** Start Provided text **
Some Islamic school students in New York City got a surprise civics lesson when a judge briefly barred them from a public courtroom, saying she suspected their presence was a ploy to get sympathy with the jury.
The unusual move came Wednesday at a federal courthouse in Manhattan on the second day of a civil trial in which the U.S. government is trying to seize a skyscraper it claims is secretly owned by Iran. An Iranian-American charity, the Alavi Foundation, owns 60 percent of the Fifth Avenue office tower and is fighting the U.S. government's attempt.
U.S. District Judge Katherine Forrest halted testimony when 16 students in uniforms and head coverings arrived on a field trip from the Razi School, a private school in Queens that is supported by the charity.
The judge said she thought the students' presence was "gamesmanship" and she barred them from entering while she spoke with lawyers. She ultimately let the children in, just in time for them to hear a lawyer ask if the white scarves worn by 10 students were to blame for the snub. His comments angered the judge, who called them "so inappropriate that it is breathtaking."
** End Provided text **
■ **Written exercise**: Write the next part of the news report about the judge who briefly kept Islamic school students out of the courtroom, picking up after its final sentence. The material that comes next has nothing to do with this.
** Start Records **
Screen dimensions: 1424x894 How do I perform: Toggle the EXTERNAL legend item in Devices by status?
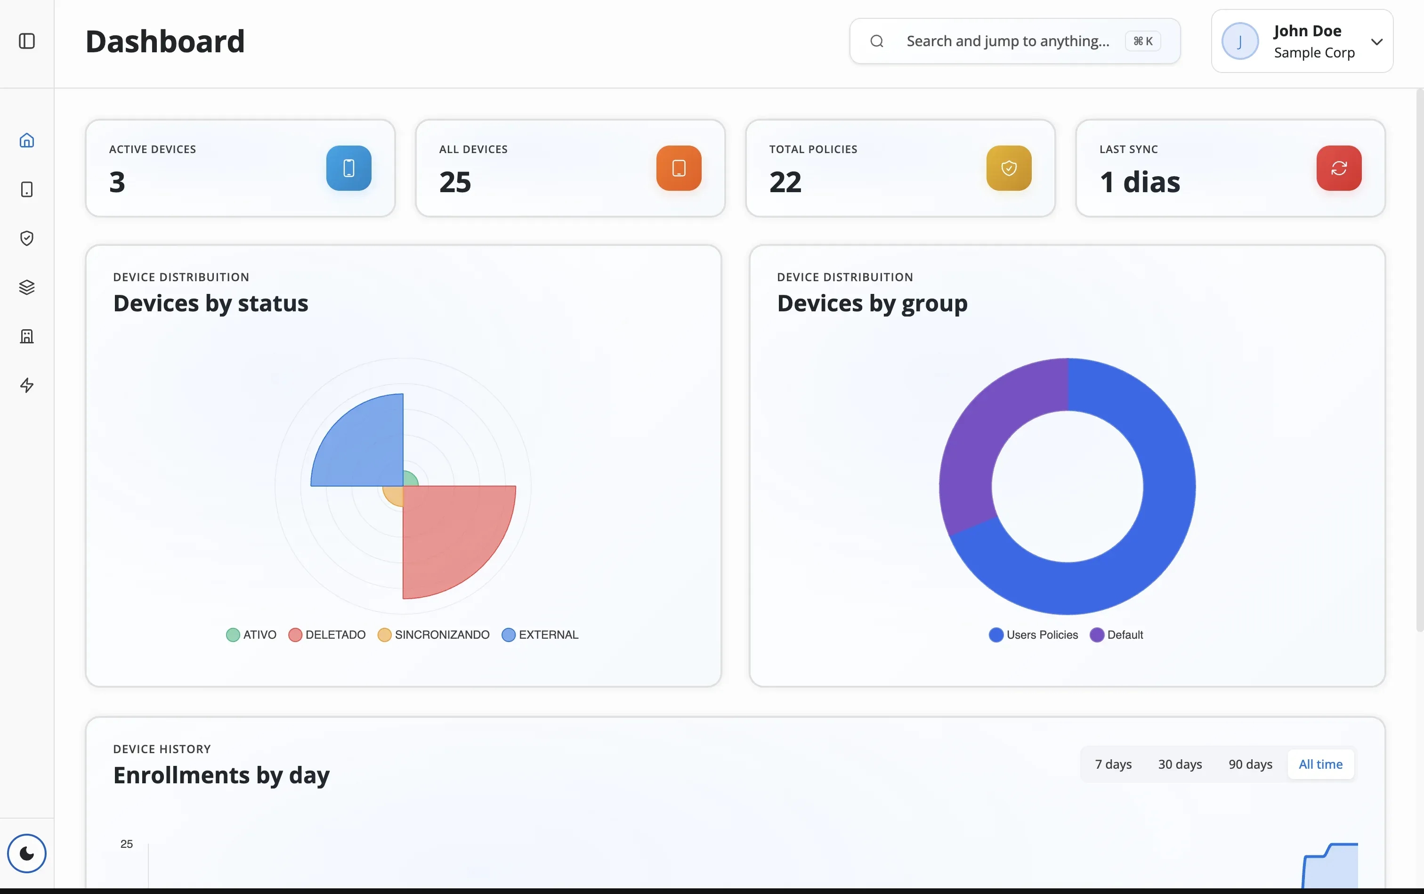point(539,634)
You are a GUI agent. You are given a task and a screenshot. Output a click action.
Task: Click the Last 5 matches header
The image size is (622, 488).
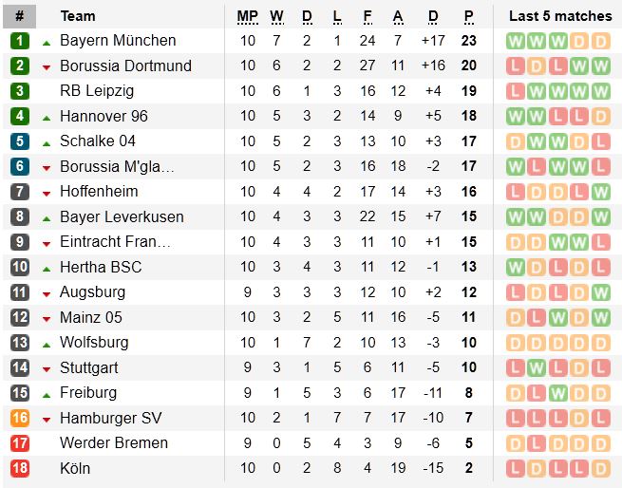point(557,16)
** End Records **
** Start Records **
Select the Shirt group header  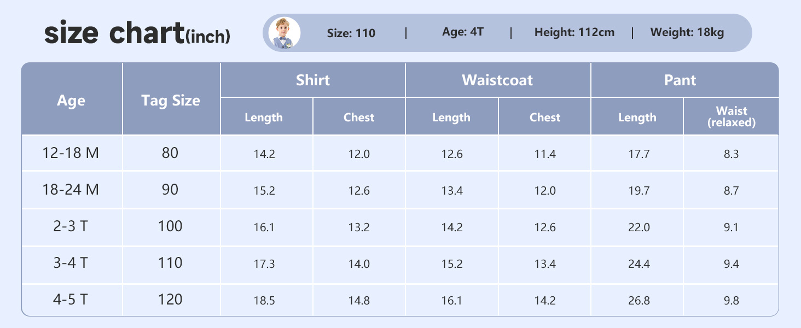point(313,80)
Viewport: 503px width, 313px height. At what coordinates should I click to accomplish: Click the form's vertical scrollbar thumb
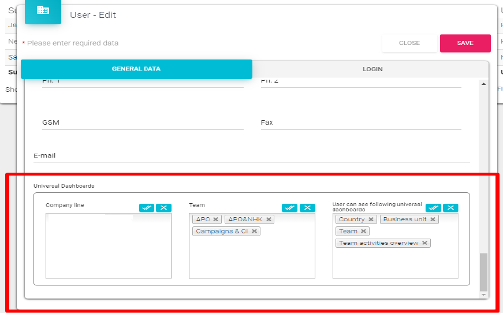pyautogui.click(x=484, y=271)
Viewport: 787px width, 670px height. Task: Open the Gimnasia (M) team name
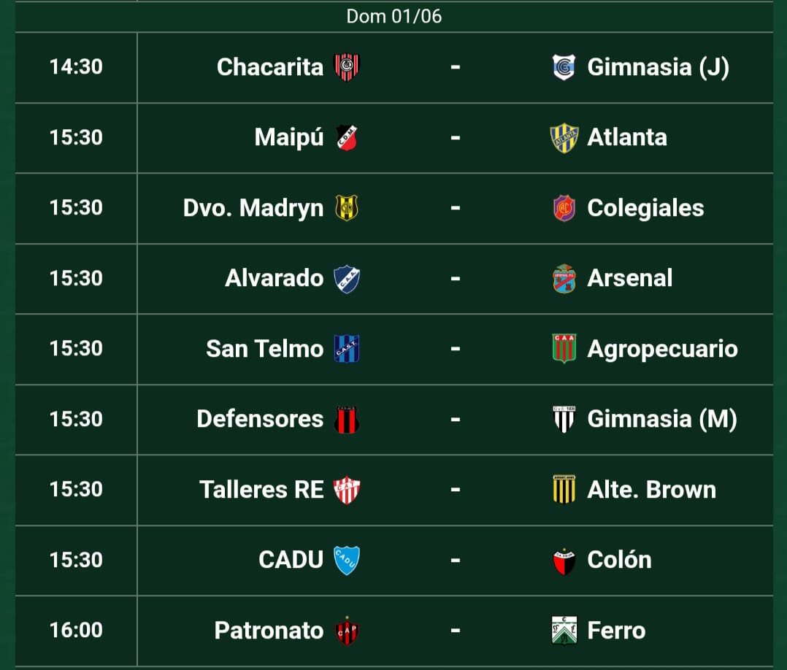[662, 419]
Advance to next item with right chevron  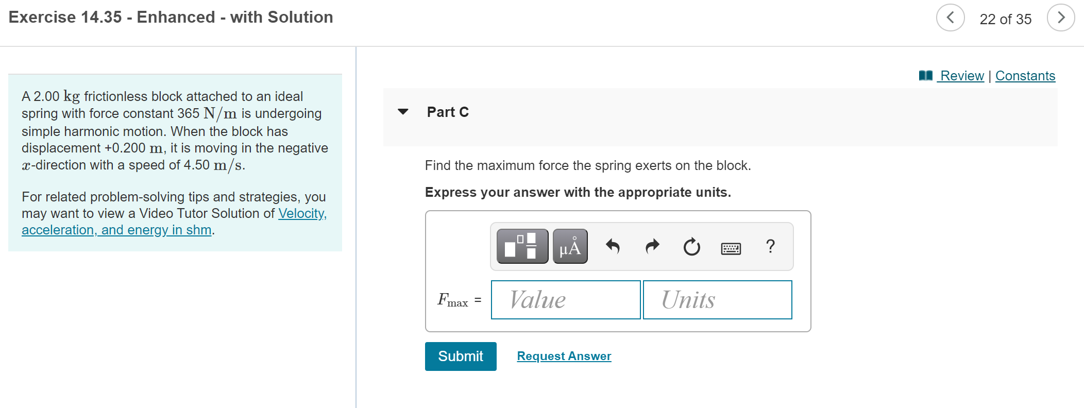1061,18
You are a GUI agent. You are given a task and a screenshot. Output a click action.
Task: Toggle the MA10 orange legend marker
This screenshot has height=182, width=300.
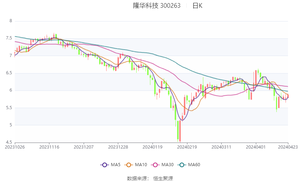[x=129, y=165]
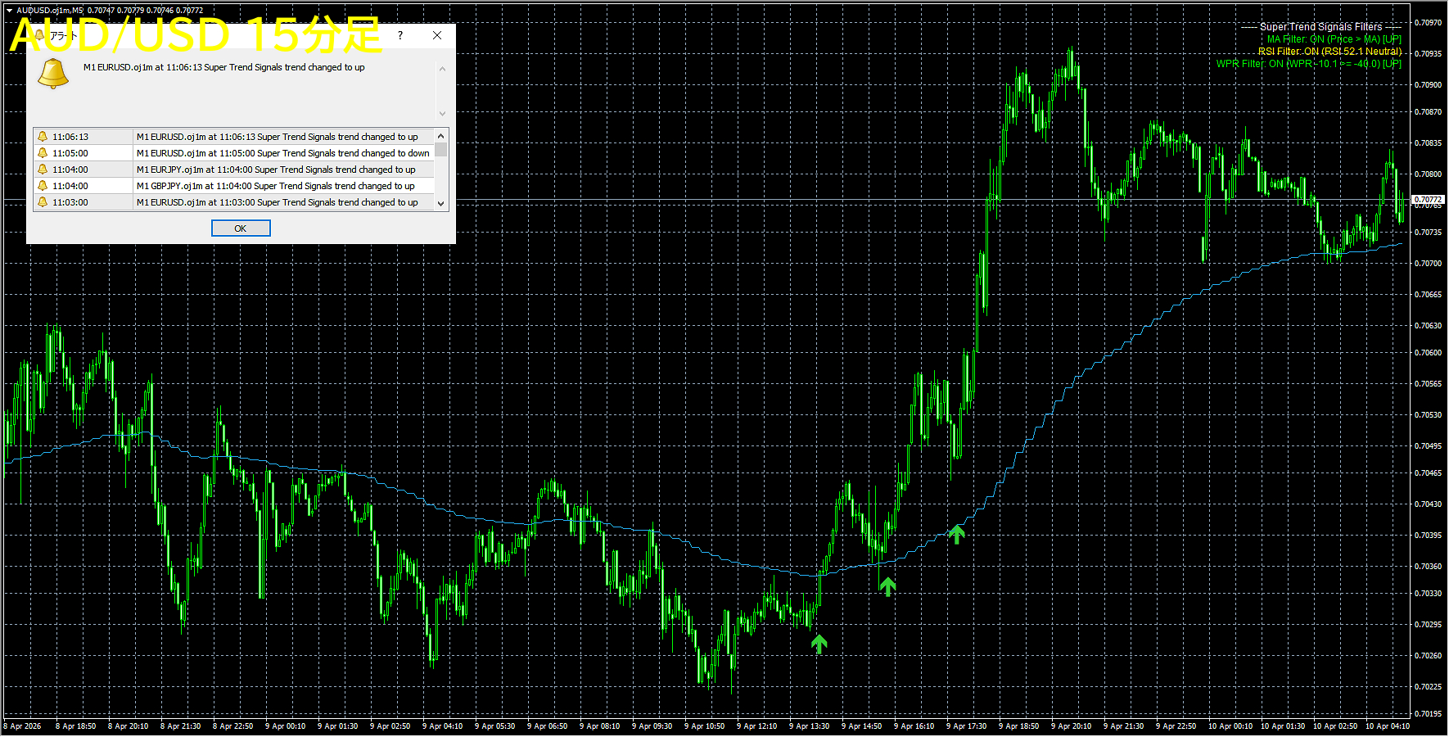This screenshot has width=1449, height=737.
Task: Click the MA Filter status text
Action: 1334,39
** End Records **
■ **Exercise response**:
Afterward, Sayyed Musawi, one of two social studies teachers who chaperoned the students, said, "The judge is out of line here." Musawi said he had urged the school to permit the field trip before exams started later in the week and the purpose of the trip was to learn about the legal system, not to build jury sympathy for the Alavi Foundation.
"The lawyer didn't even know me or any of the students," he told The Associated Press in an interview Friday.
Forrest had already admonished the charity's lawyer once for saying during his opening arguments that the U.S. government wants to impose the "death penalty" on the foundation. She labeled it "gamesmanship" that students from the school arrived the next day.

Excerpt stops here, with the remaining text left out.